ANDRÉ MENDONÇA ENTROU DE VEZ NO JOGO POLÍTICO

A briga entre André Mendonça e Alexandre de Moraes já deixou de parecer apenas uma divergência entre dois ministros do Supremo. A cada novo capítulo, fica mais difícil não enxergar política no meio dessa confusão.

Agora Mendonça resolveu afastar o diretor-geral da Polícia Federal, Andrei Rodrigues, e acabou puxando o governo Lula para dentro de uma guerra da qual o presidente tentava manter distância. A AGU deverá reagir à decisão e, querendo ou não, o governo passa a entrar diretamente no ringue.

E aí vem a pergunta: isso tudo acontece justamente em ano eleitoral por simples coincidência?

André Mendonça foi ministro da Justiça e advogado-geral da União de Jair Bolsonaro antes de ser indicado por ele ao STF. Isso, evidentemente, não significa que toda decisão sua seja automaticamente bolsonarista. Ministro do Supremo tem independência e deve ser julgado pelos seus atos, não por quem o indicou.

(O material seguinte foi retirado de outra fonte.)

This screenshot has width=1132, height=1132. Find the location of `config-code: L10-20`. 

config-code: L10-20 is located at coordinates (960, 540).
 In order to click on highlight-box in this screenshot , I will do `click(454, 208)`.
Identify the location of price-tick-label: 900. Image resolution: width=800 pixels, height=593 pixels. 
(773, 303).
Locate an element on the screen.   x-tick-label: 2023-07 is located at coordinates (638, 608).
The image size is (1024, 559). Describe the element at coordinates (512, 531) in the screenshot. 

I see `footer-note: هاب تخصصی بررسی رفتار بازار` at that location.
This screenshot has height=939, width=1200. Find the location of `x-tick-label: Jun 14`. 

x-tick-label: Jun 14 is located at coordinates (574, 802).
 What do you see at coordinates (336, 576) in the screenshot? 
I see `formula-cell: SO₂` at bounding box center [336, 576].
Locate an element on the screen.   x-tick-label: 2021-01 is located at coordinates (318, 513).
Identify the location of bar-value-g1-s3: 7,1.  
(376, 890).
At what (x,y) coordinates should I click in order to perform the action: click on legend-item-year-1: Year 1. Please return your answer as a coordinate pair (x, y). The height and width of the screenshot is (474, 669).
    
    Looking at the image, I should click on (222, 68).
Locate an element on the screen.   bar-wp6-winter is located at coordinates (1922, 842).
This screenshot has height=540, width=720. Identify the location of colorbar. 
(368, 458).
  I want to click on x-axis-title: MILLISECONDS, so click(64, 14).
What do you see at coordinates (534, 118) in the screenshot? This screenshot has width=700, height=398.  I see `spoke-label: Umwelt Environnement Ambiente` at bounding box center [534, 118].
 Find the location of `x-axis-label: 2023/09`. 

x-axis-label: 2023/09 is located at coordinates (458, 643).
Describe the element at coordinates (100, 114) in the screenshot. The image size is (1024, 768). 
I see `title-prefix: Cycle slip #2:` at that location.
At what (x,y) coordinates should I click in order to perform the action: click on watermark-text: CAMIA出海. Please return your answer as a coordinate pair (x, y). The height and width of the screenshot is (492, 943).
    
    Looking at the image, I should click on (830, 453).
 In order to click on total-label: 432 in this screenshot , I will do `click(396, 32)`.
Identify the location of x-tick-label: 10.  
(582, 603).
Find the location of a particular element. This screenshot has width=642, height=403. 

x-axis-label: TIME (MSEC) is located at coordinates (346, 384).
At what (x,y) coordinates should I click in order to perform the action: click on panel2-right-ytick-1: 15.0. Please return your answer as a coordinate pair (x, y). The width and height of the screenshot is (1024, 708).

Mas política também vive de contexto.

Flávio Bolsonaro e setores da direita abraçaram publicamente Mendonça nessa crise. Ao mesmo tempo, Alexandre de Moraes virou novamente o grande alvo desse grupo. No 7 de Setembro, essa divisão ficou ainda mais evidente.

E Mendonça não atingiu apenas Moraes. Ao afastar o chefe da Polícia Federal, mexeu diretamente numa estrutura subordinada ao governo federal. A confusão atravessou a Praça dos Três Poderes e bateu na porta do Planalto.

É por isso que aliados de Lula enxergam uma armadilha política: se o governo reage, a oposição pode dizer que Lula está defendendo Moraes e interferindo na crise; se fica calado, aceita uma decisão que considera uma interferência na Polícia Federal.

Ou seja: qualquer movimento pode ter custo político.

Agora, uma coisa precisa ficar clara. Se existem suspeitas sobre Alexandre de Moraes no caso Banco Master, elas precisam ser investigadas. Ministro do Supremo não pode receber salvo-conduto. Mas exatamente pelo mesmo motivo, a atuação de André Mendonça também precisa estar sujeita ao escrutínio público.

O problema começa quando ministros deixam a impressão de que estão entrando no campo político.

Supremo não é palanque, toga não é camisa de partido e investigação não pode virar bola numa partida eleitoral.

Porque, quando dois ministros começam uma guerra e cada lado da política escolhe o seu preferido, quem acaba tomando cartão vermelho é a credibilidade do próprio STF.